Menurut Sankara segala sifat atau perwujudan itu tidak nyata atau sementara, yang merupakan hasil dari Avidya atau kegelapan. Sankara menyangkal adanya kenyataan yang lebih dari satu, karena segala sesuatu dialirkan dari satu asas yaitu Brahman (Sumawa dan Raka Krisnu, 1993 : 209).

Pandangan Advaita tentang Brahman (Tuhan)

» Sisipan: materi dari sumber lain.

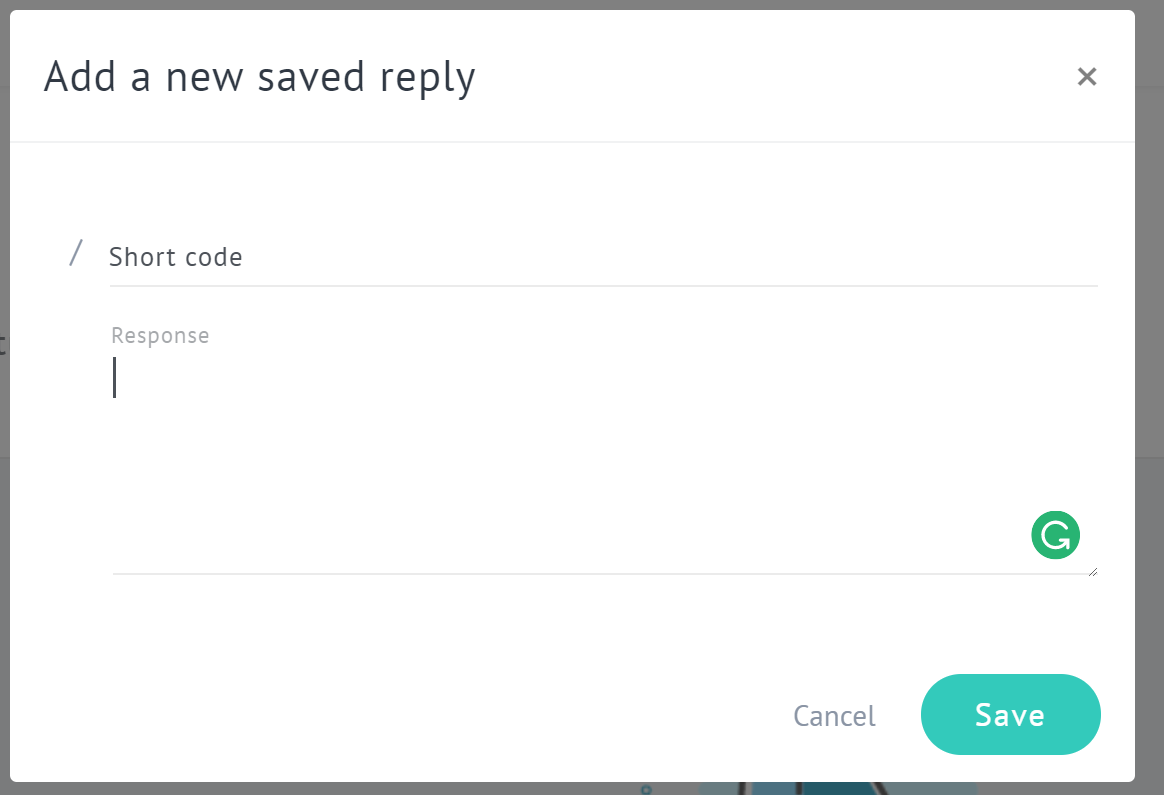Choose the gray Cancel link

Menurut Upanisad, Brahman itu tidak dapat diuraikan dengan perantaraan sesuatu yang terbatas, maka itu Brahman dikenal sebagai neti-neti yang artinya bukan ini bukan itu. Dipihak lain Upanisad menyatakan bahwa Brahman memiliki sifat-sifat dan merupakan sumber dari segala sesuatu. Terhadap pernyataan Upanisad ini Sankara memberi penjelasan, bahwa Brahman memiliki dua wujud yaitu para Brahman dan apara Brahman. Para Brahman adalah perwujudan Brahman yang absolute tanpa sifat, tanpa bentuk, tanpa perbedaan dan tanpa pembatasan. Dalam wujud seperti ini Tuhan disebut Nirguna Brahman. Nirguna juga disamakan dengan sunya, niskala, parama Siwa yaitu suatu istilah yang digunakan untuk memahami hakekat Tuhan dalam keadaan-Nya yang semula. Tuhan dalam sifat Nirguna Brahman tidak disertai dengan maya, tanpa sebagai pencipta, pemelihara dan pelebur alam semesta. Wujud Para Brahman itu dipandang bukan dari alam manusia tetapi dari Brahman itu sendiri yang tanpa pribadi dan tanpa sifat. Sedangkan Apara Brahman adalah perwujudan Brahman yang relatif dalam artian Brahman memiliki sifat-sifat dan pembatasan. Apara Brahman terjadi untuk manusia dalam pemujaannya terhadap Tuhan. Dalam wujud Apara Brahman Tuhan dipandang sebagai pencipta, pemelihara dan pelebur alam semesta beserta isinya, maka itu Tuhan dipandang sebagai Yang Maha Tahu dan Yang Maha Kuasa. Karena dunia dicipta oleh Tuhan maka dunia dianggap benar-benar real atau nyata. Dalam keadaan seperti ini Tuhan juga dinamakan Saguna Brahman atau Iswara yang dipuja atau disembah oleh umat manusia (Sumawa dan Raka Krisnu, 1993 : 210).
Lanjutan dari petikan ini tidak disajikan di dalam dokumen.